───── Data to use ─────

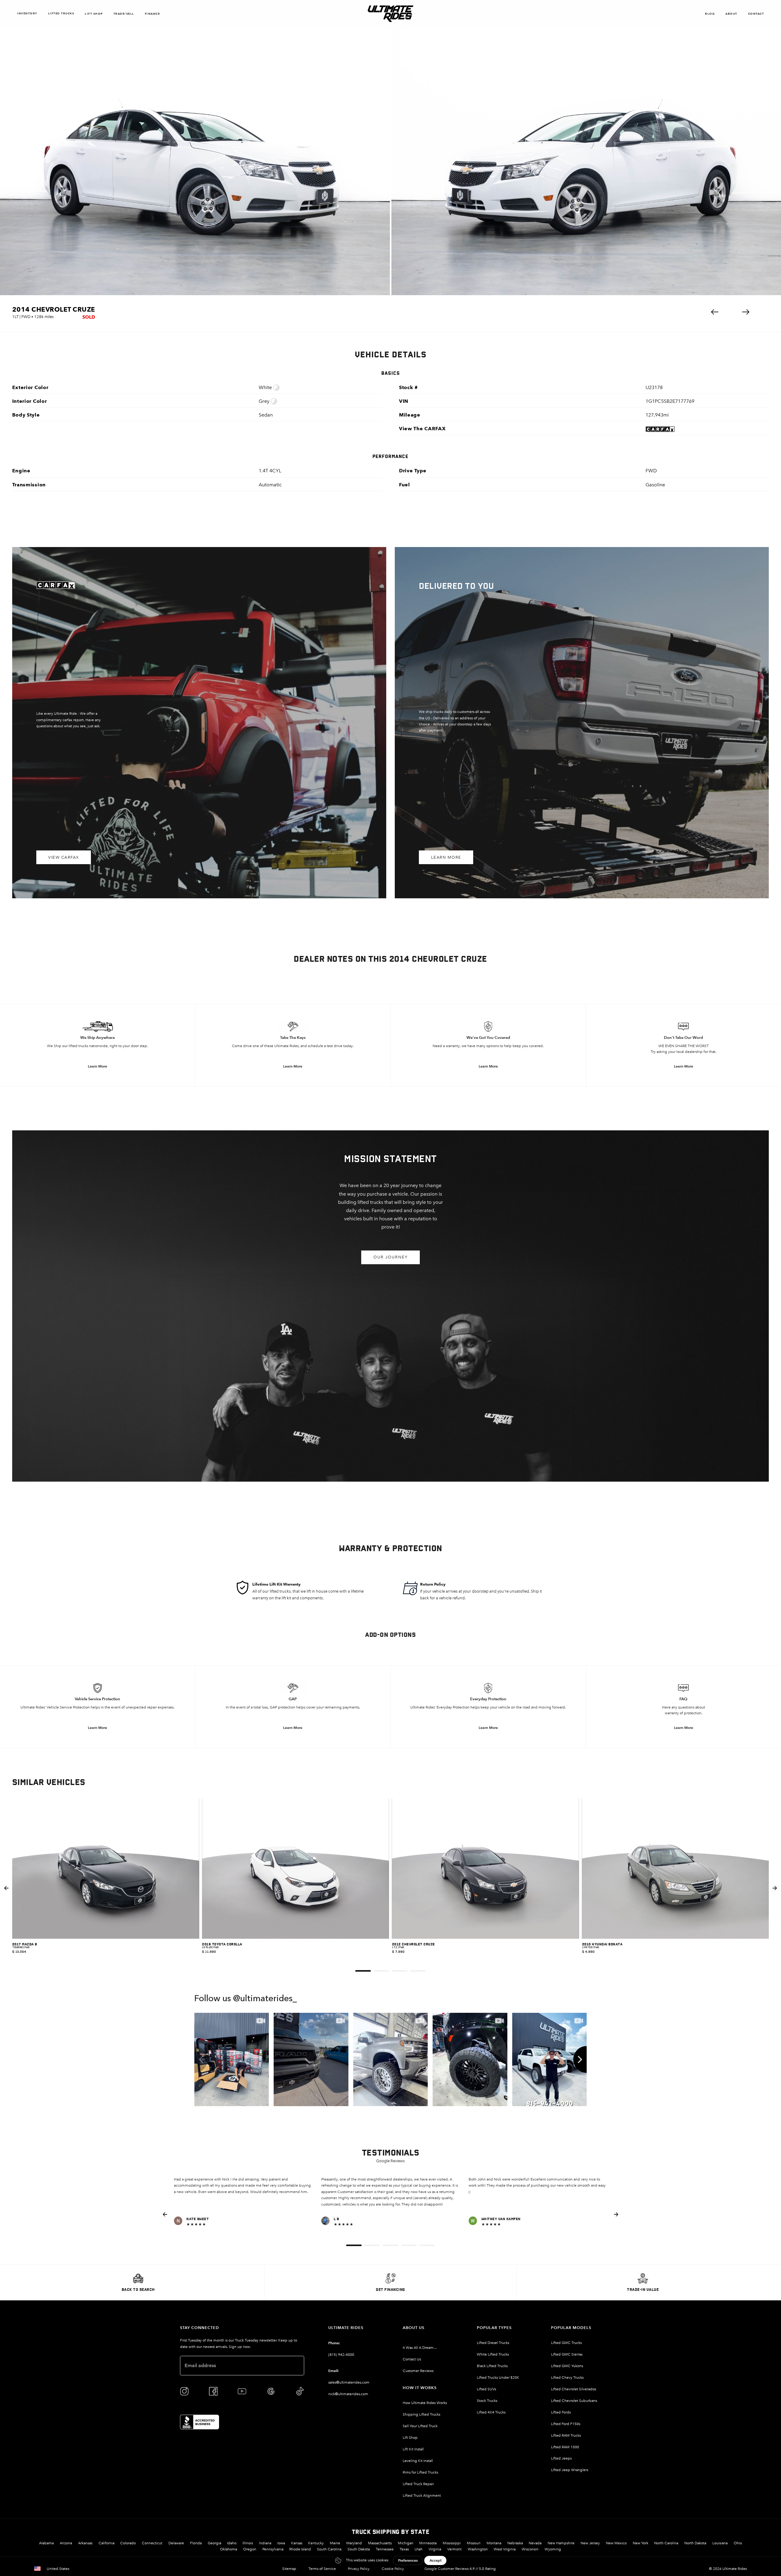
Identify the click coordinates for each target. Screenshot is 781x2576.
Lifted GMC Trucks (566, 2343)
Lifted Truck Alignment (422, 2495)
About (731, 14)
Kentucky (316, 2543)
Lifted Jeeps (561, 2458)
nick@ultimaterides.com (348, 2394)
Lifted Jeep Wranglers (569, 2470)
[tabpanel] (105, 1888)
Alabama (46, 2543)
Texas (404, 2549)
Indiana (265, 2543)
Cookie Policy (393, 2569)
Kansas (296, 2543)
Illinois (248, 2543)
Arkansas (85, 2543)
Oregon (249, 2549)
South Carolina (329, 2549)
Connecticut (152, 2543)
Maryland (354, 2543)
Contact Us (412, 2359)
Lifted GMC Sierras (566, 2354)
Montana (494, 2543)
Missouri (473, 2543)
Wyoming (553, 2549)
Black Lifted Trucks (492, 2366)
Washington (478, 2549)
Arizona (66, 2543)
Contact (756, 14)
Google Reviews (390, 2160)
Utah (419, 2549)
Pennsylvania (272, 2549)
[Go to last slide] (6, 1888)
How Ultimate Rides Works (425, 2403)
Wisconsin (530, 2549)
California (106, 2543)
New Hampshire (561, 2543)
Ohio (738, 2543)
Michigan (405, 2543)
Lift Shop (94, 14)
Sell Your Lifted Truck (420, 2426)
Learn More (446, 857)
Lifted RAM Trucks (566, 2435)
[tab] (363, 1971)
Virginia (435, 2549)
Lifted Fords (561, 2412)
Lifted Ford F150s (565, 2424)
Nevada (535, 2543)
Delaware (176, 2543)
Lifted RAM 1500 (565, 2447)
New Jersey (590, 2543)
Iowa (281, 2543)
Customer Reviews (418, 2371)
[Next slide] (775, 1888)
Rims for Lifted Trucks (420, 2472)
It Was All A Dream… (420, 2347)
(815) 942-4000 (341, 2354)
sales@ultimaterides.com (348, 2382)
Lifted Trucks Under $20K (498, 2377)
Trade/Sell (123, 14)
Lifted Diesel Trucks (493, 2343)
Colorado (128, 2543)
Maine (335, 2543)
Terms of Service (322, 2569)
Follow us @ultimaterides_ (245, 1999)
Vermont (454, 2549)
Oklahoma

─────

> [Task goal]:
After locating the line containing "Black Lifted Trucks (492, 2366)", write out that line and all remaining lines of the records exactly, with nothing added.

> [Output below]:
Black Lifted Trucks (492, 2366)
Washington (478, 2549)
Arizona (66, 2543)
Contact (756, 14)
Google Reviews (390, 2160)
Utah (419, 2549)
Pennsylvania (272, 2549)
[Go to last slide] (6, 1888)
How Ultimate Rides Works (425, 2403)
Wisconsin (530, 2549)
California (106, 2543)
New Hampshire (561, 2543)
Ohio (738, 2543)
Michigan (405, 2543)
Lift Shop (94, 14)
Sell Your Lifted Truck (420, 2426)
Learn More (446, 857)
Lifted RAM Trucks (566, 2435)
[tab] (363, 1971)
Virginia (435, 2549)
Lifted Fords (561, 2412)
Lifted Ford F150s (565, 2424)
Nevada (535, 2543)
Delaware (176, 2543)
Lifted RAM 1500 (565, 2447)
New Jersey (590, 2543)
Iowa (281, 2543)
Customer Reviews (418, 2371)
[Next slide] (775, 1888)
Rims for Lifted Trucks (420, 2472)
It Was All A Dream… (420, 2347)
(815) 942-4000 (341, 2354)
sales@ultimaterides.com (348, 2382)
Lifted Trucks Under $20K (498, 2377)
Trade/Sell (123, 14)
Lifted Diesel Trucks (493, 2343)
Colorado (128, 2543)
Maine (335, 2543)
Terms of Service (322, 2569)
Follow us @ultimaterides_ (245, 1999)
Vermont (454, 2549)
Oklahoma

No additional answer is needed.